Among the lines below, keep only those from the one containing "Given: Expand the Earn Coins submenu" through the one containing "The image size is (2559, 1278).", and reproduce them exactly.

_Material for this exercise_
───
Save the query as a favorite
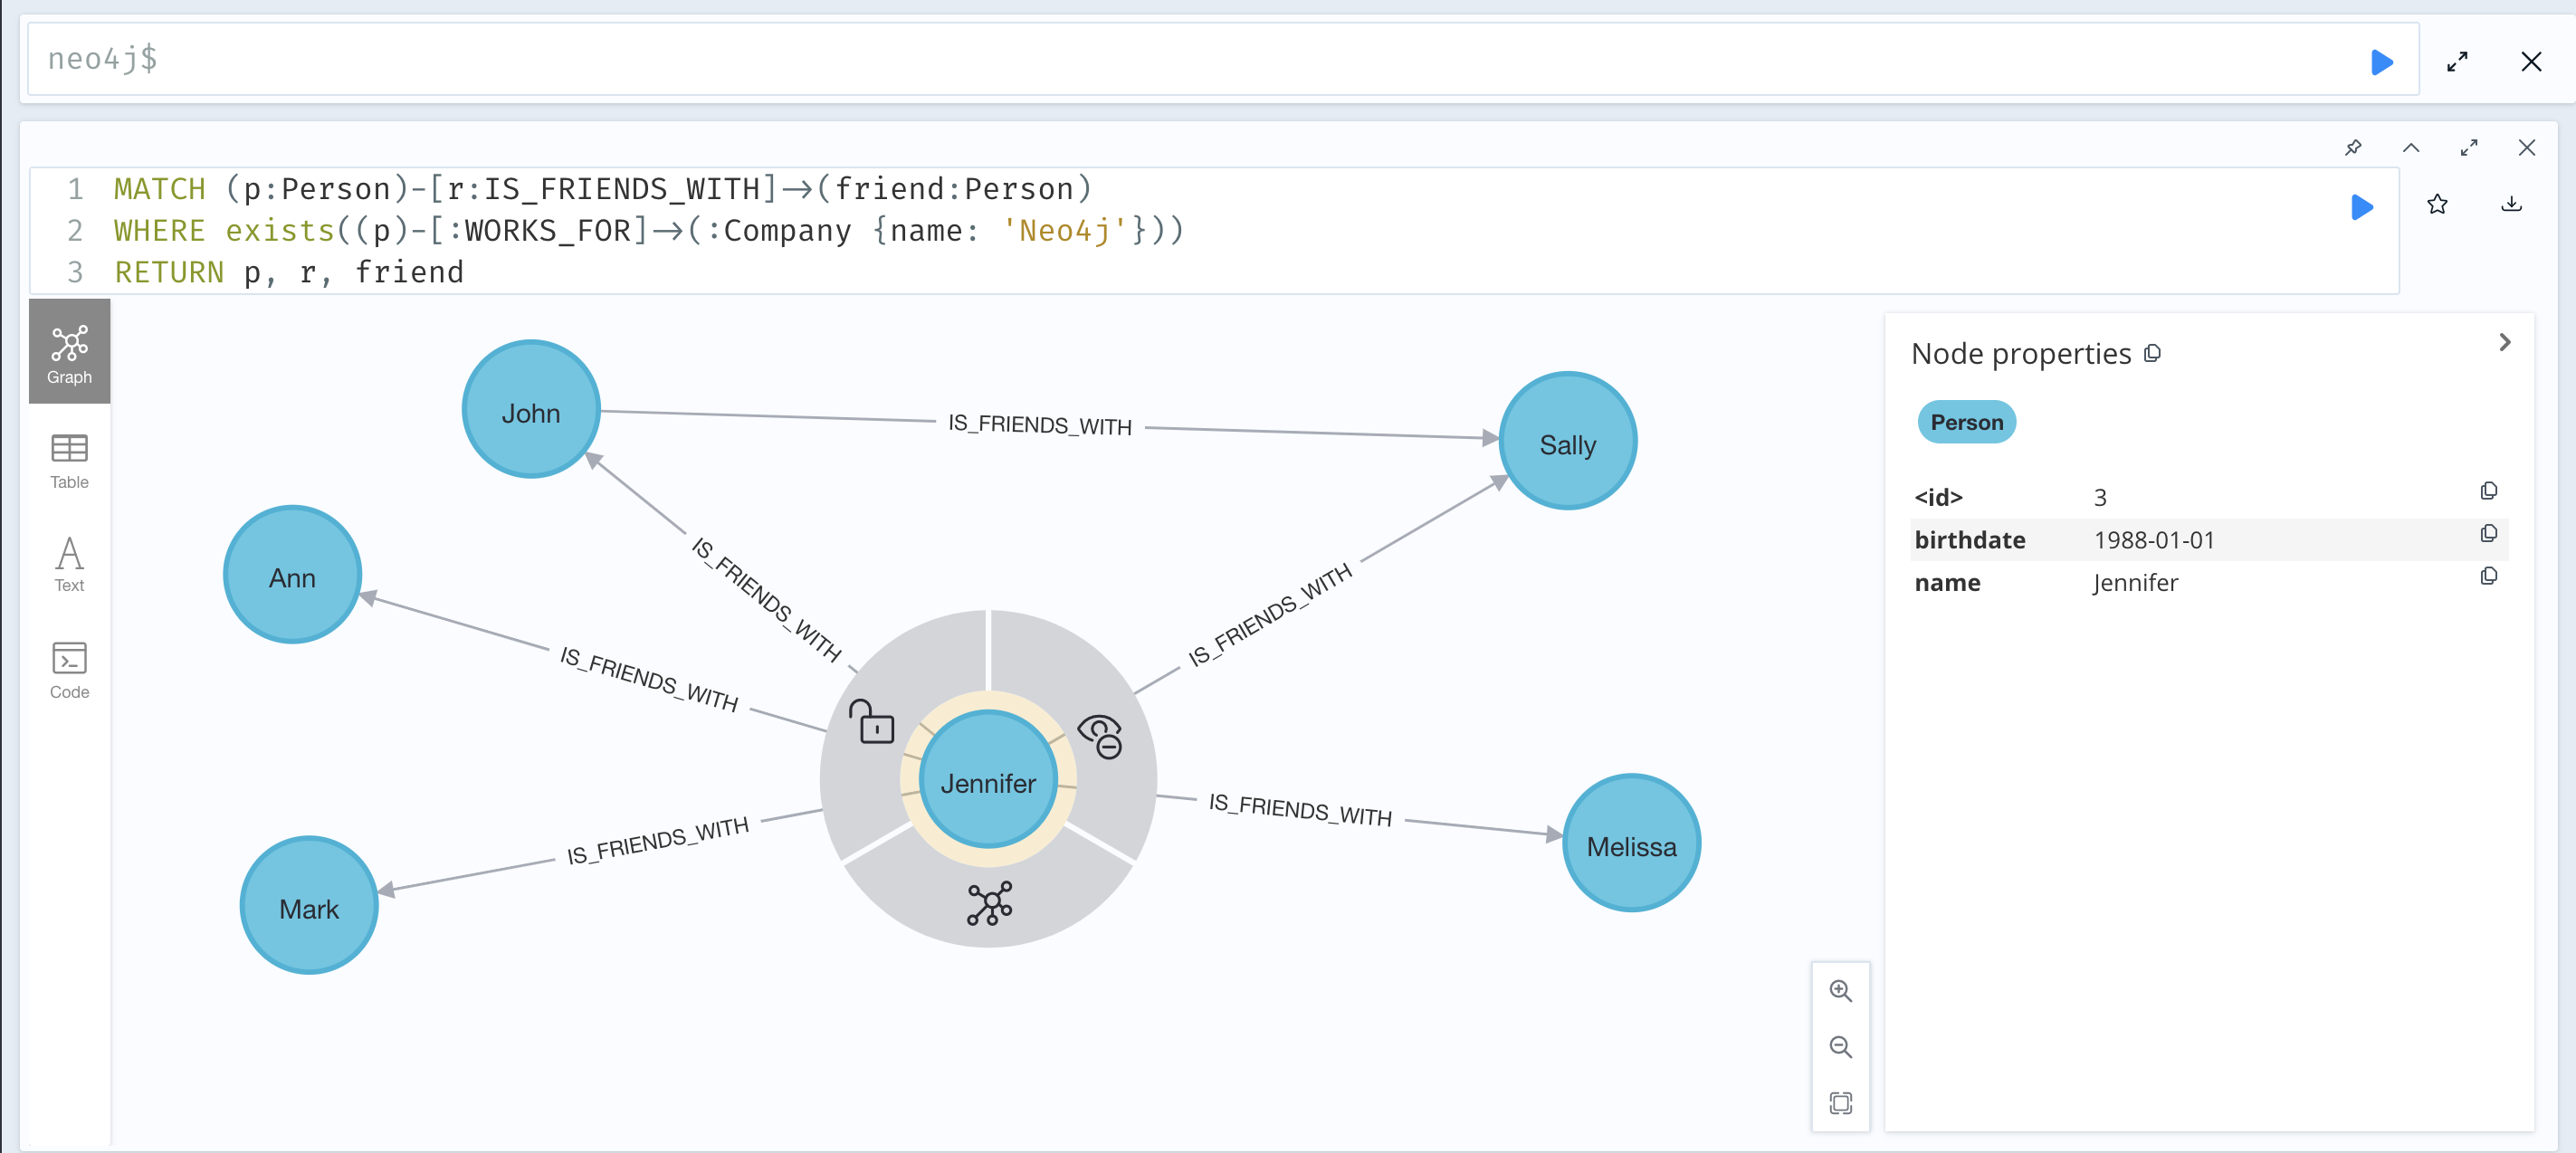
───
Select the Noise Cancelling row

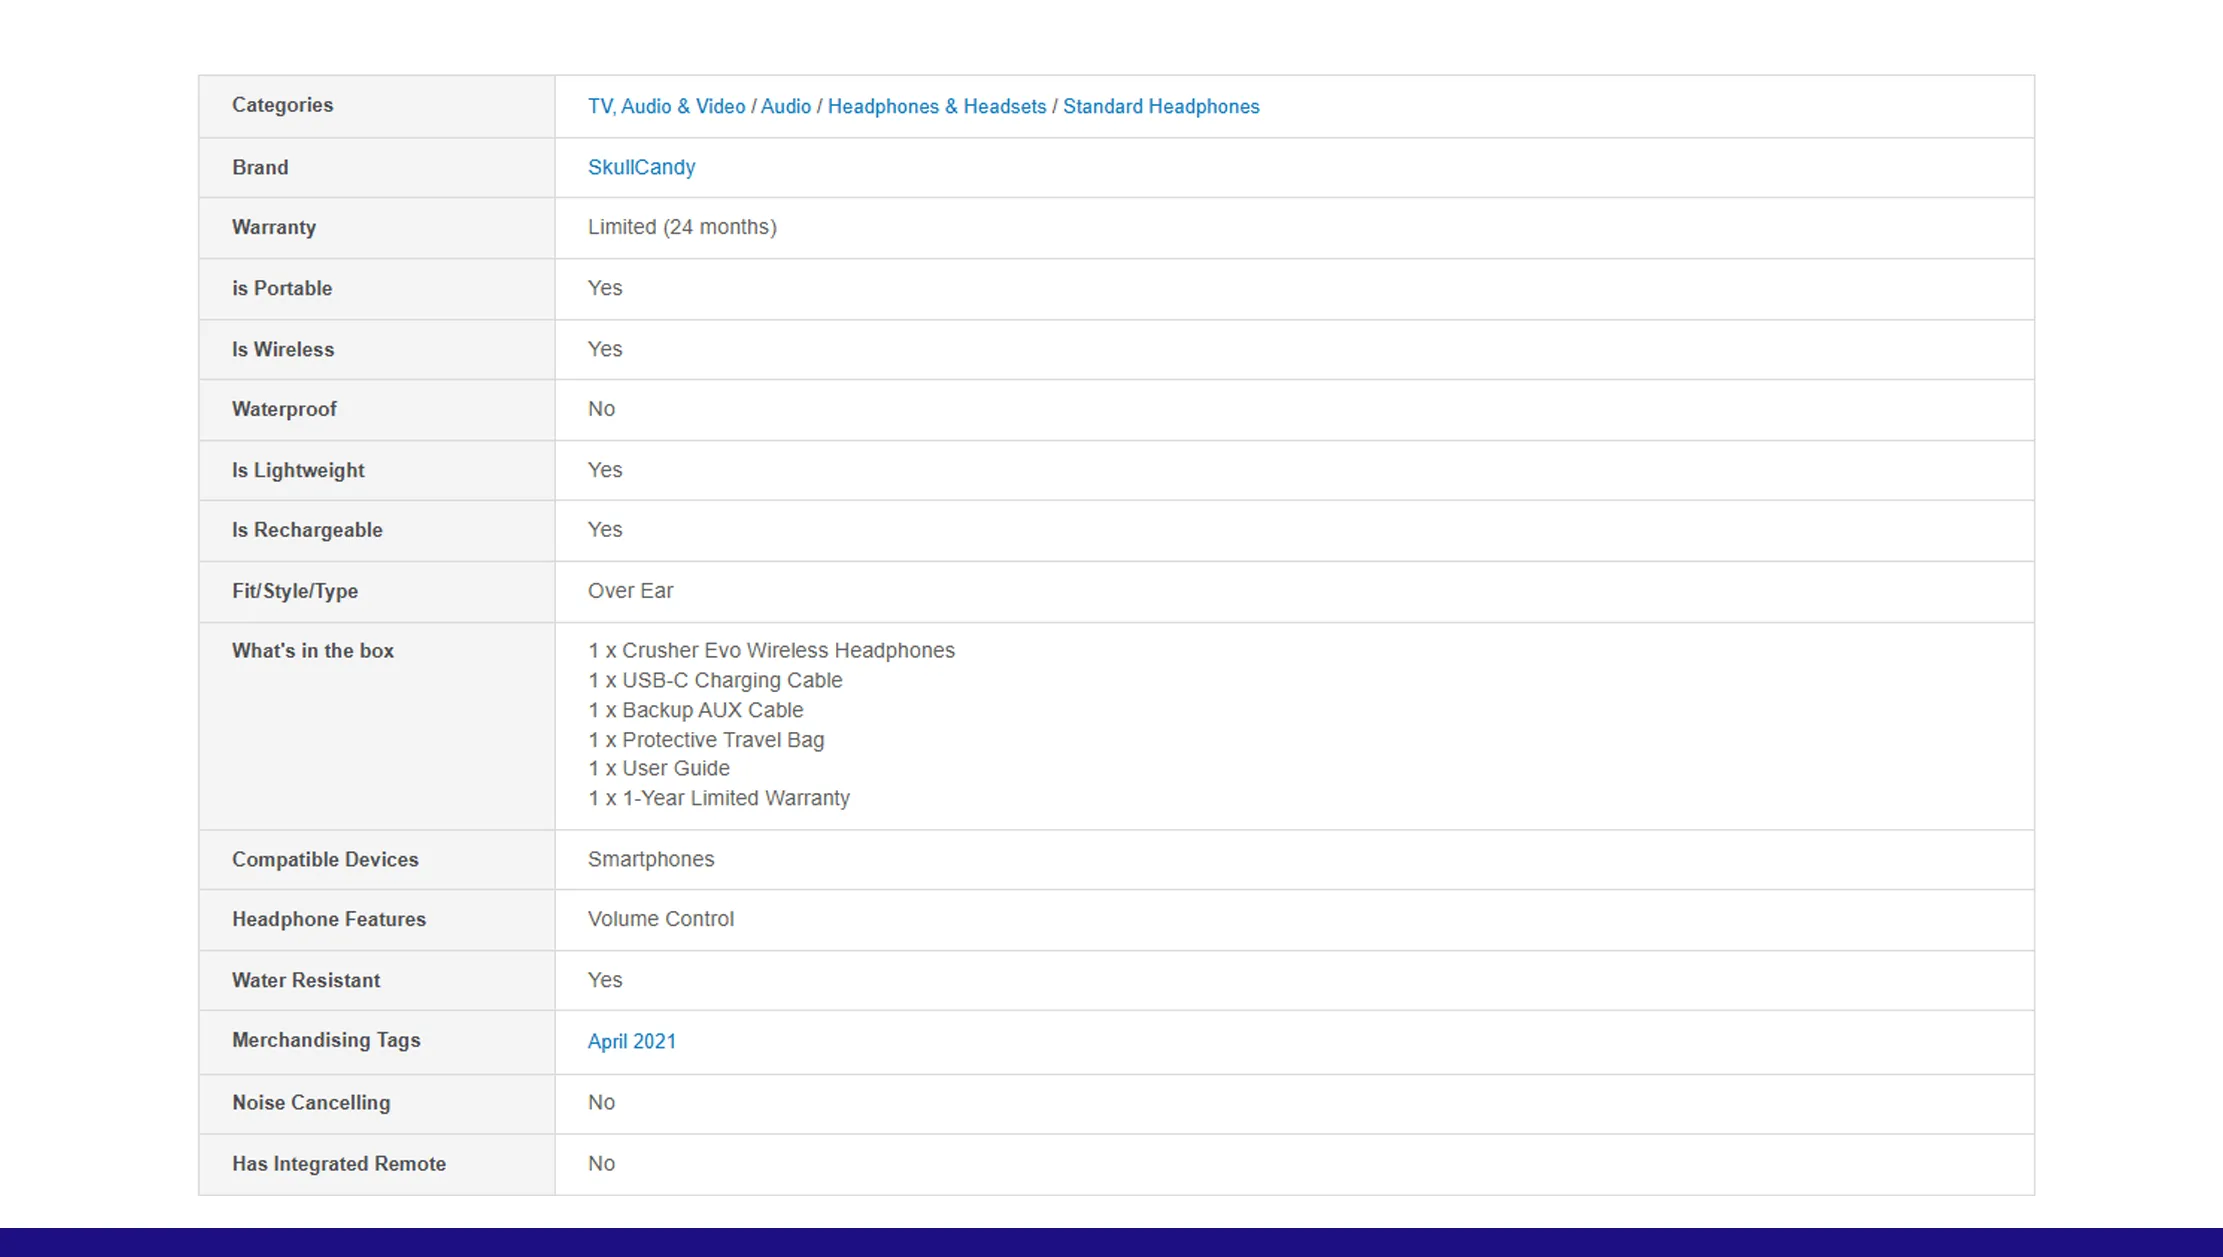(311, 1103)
───
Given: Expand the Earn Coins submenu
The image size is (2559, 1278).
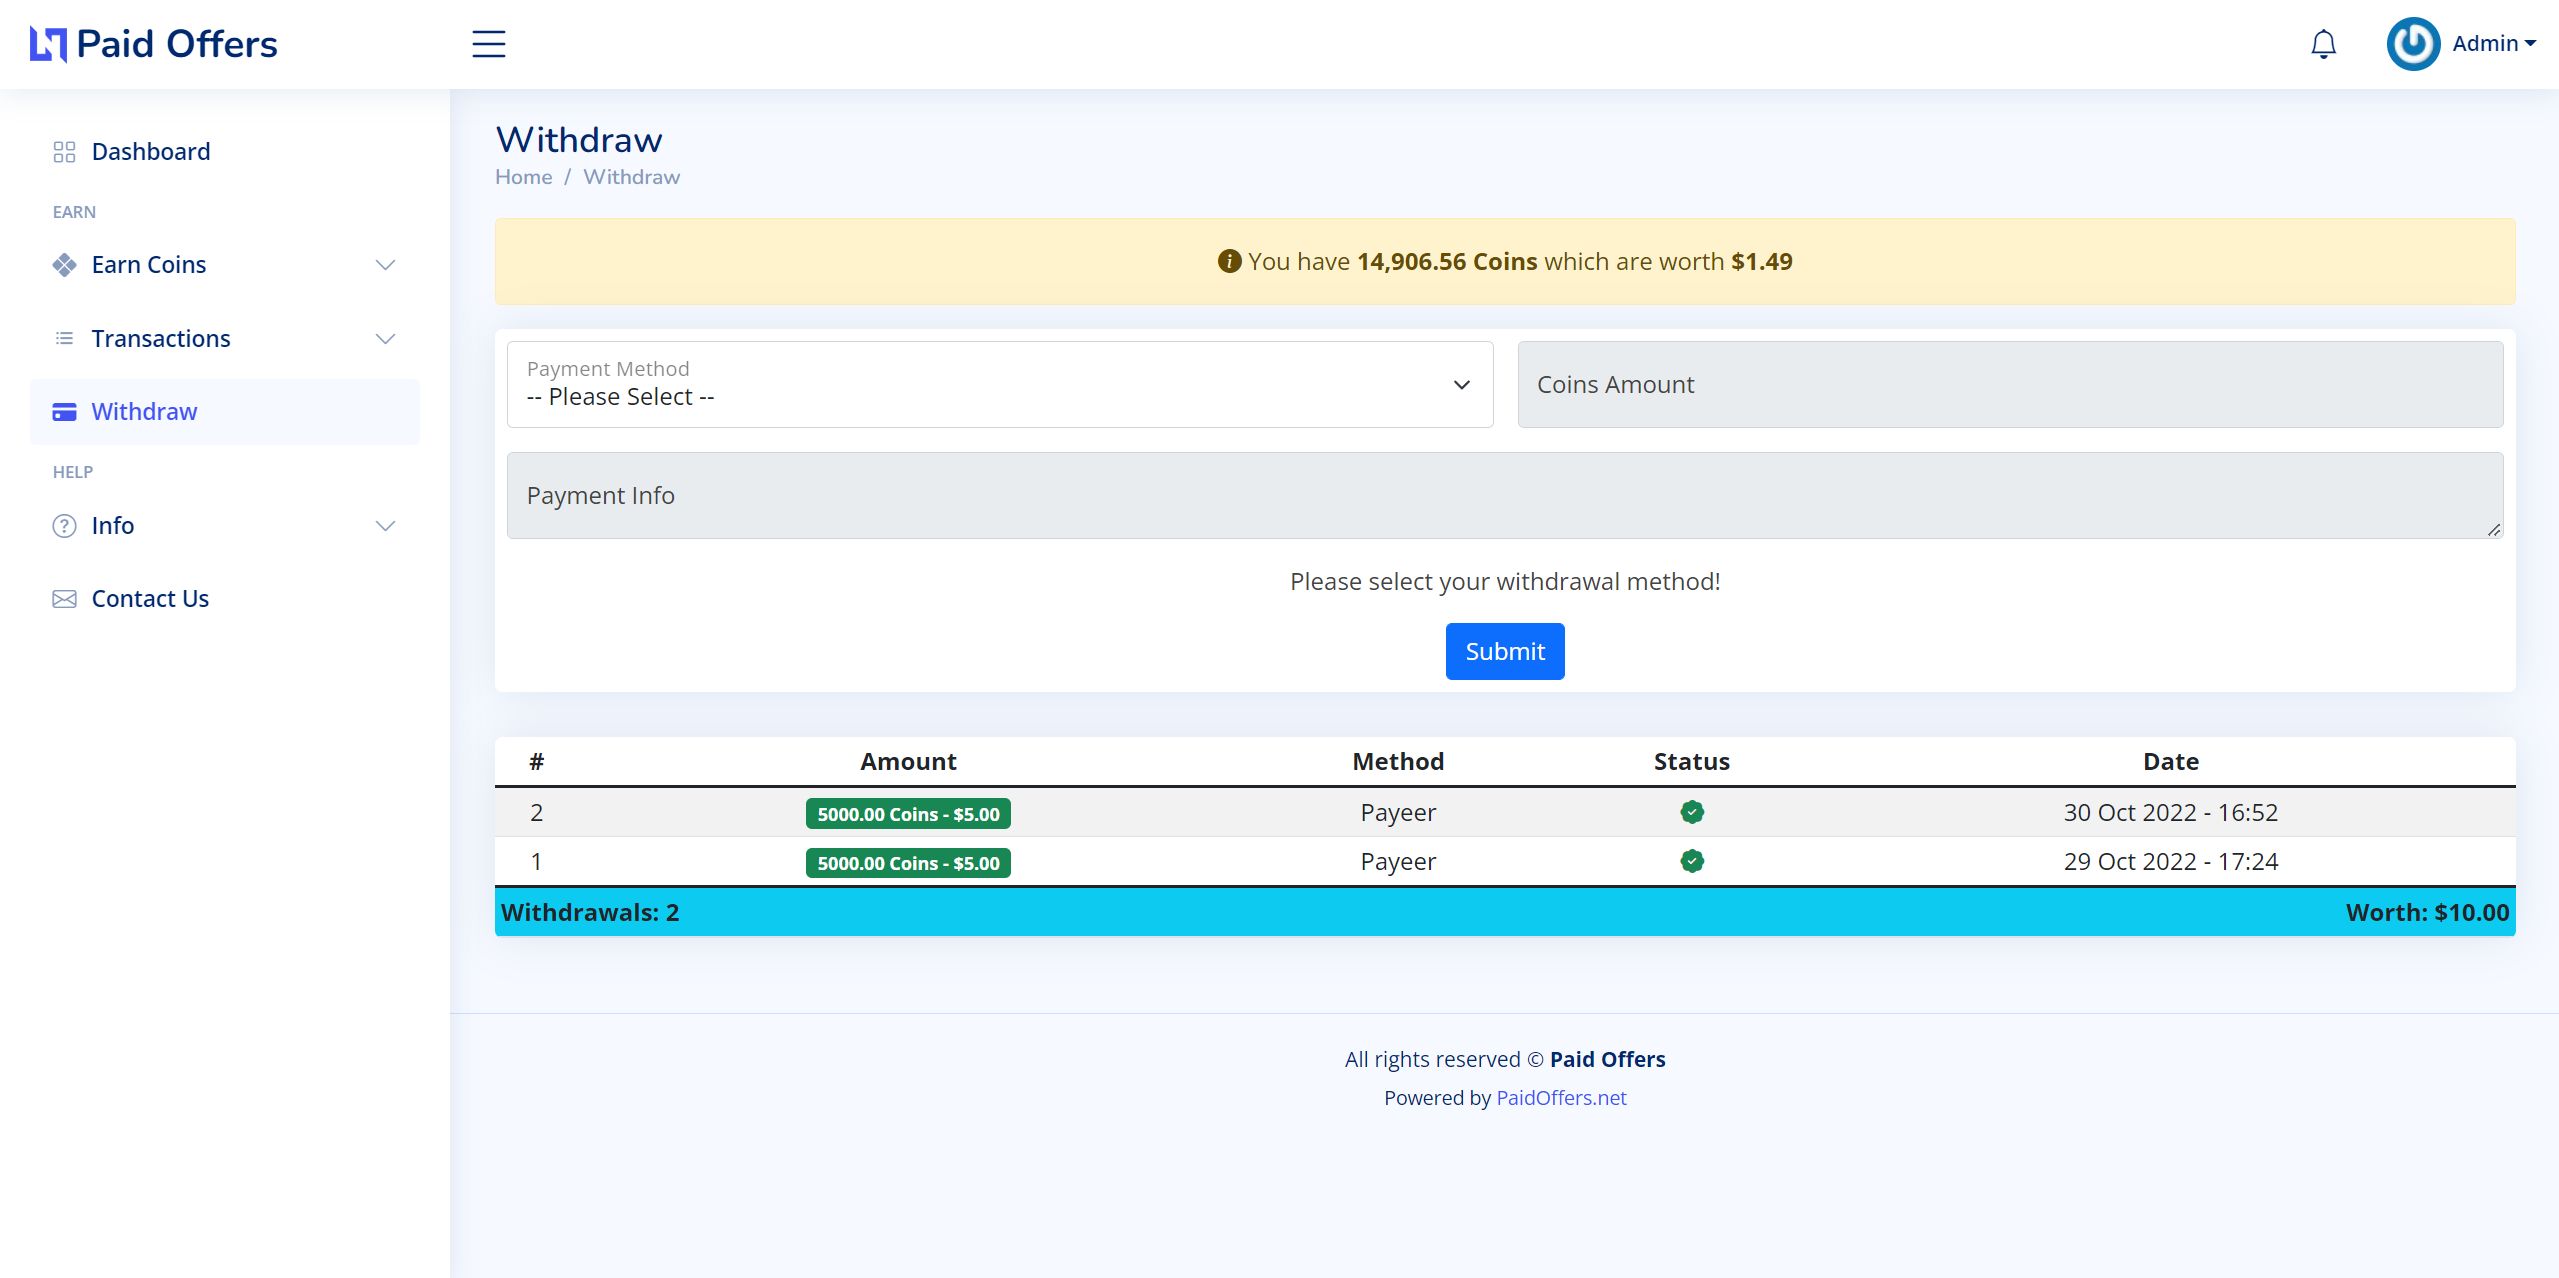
───
_Reply to the task_
Given: Expand the Earn Coins submenu
The image size is (2559, 1278).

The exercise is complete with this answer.